Marnix Gorissen1, Nicholas J Bernier2, Sander B Nabuurs3, Gert Flik1 and Mark O Huising1,4

1 Department of Animal Physiology, Faculty of Science, Radboud University Nijmegen, Heyendaalseweg 135, 6525 AJ Nijmegen, The Netherlands2 Department of Integrative Biology, University of Guelph, Guelph, Ontario, N1G 2W1, Canada3 Center for Molecular and Biomolecular Informatics (CMBI), Nijmegen Center for Molecular Life Sciences (NCMLS), Radboud University Nijmegen, PO Box 9101, 6500 HB Nijmegen, The Netherlands4 The Clayton Foundation Laboratories for Peptide Biology, Peptide Biology Laboratories, The Salk Institute for Biological Studies, 10010 North Torrey Pines Road, La Jolla, California 92037, USA

(Correspondence should be addressed to M Gorissen; Email: m.gorissen{at}science.ru.nl)

We describe duplicate leptin genes in zebrafish (Danio rerio) that share merely 24% amino acid identity with each other and only 18% with human leptin.
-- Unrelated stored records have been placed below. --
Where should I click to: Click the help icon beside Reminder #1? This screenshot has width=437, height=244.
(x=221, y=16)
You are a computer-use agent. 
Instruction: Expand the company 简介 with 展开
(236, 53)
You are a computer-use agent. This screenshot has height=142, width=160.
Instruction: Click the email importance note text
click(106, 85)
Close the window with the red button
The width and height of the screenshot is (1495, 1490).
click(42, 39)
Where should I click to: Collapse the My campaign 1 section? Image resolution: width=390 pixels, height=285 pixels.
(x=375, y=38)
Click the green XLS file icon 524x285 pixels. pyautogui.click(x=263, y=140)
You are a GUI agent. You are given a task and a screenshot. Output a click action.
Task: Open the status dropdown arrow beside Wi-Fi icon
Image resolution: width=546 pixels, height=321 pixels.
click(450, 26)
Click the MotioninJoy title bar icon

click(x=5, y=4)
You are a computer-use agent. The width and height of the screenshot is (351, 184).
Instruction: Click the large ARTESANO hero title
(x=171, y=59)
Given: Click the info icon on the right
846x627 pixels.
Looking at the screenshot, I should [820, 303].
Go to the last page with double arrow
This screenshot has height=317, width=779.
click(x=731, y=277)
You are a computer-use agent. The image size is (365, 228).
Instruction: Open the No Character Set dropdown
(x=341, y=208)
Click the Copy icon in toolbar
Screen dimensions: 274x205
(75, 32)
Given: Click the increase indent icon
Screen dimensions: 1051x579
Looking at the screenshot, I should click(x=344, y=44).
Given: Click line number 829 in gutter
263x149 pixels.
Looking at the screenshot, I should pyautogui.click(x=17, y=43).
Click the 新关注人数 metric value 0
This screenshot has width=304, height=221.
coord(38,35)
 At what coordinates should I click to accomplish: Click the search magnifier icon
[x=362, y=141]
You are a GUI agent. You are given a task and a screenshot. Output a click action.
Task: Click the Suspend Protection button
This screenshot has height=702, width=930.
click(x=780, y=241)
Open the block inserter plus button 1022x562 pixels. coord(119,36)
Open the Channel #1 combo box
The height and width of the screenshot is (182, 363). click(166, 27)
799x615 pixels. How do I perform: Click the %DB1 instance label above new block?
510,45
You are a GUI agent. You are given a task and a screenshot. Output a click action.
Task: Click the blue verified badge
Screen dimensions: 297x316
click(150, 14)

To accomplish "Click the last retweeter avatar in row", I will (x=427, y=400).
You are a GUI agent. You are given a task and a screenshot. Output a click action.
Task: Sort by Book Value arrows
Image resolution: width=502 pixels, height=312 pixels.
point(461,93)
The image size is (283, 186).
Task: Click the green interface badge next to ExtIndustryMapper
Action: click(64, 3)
We were also able to retrieve a second leptin gene in medaka (Oryzias latipes). The presence of duplicate leptin genes in these two distantly related teleosts suggests that duplicate leptin genes are a common feature of teleostean fishes. Despite low primary sequence conservation, we are confident in assigning orthology between mammalian and zebrafish leptins for several reasons. First, both zebrafish leptins share their characteristic gene structure and display key features of conserved synteny with mammalian leptin genes. Secondly, the cysteine residues that make up leptin's single disulphide bridge are equally spaced in mammalian and zebrafish leptins and are unique among all members of the class-I helical cytokine family. Thirdly, the zebrafish leptins cluster with other fish leptins and mammalian leptins in phylogenetic analysis, supported by high bootstrap values. Within the leptin cluster, leptin-b forms a separate clade with the leptin-b orthologue from medaka. Finally, our prediction of the tertiary structures shows that both leptins conform to the typical four {alpha}-helix bundle structure of the class-I {alpha}-helical cytokines. The zebrafish leptins are differentially expressed; the liver shows high leptin-a expression (in concordance with what we observed for carp leptins), while leptin-b is expressed at much lower levels, which are downregulated further upon fasting. The finding of duplicate leptin genes in teleosts adds to our understanding of the evolution of leptin physiology in the early vertebrate lineage.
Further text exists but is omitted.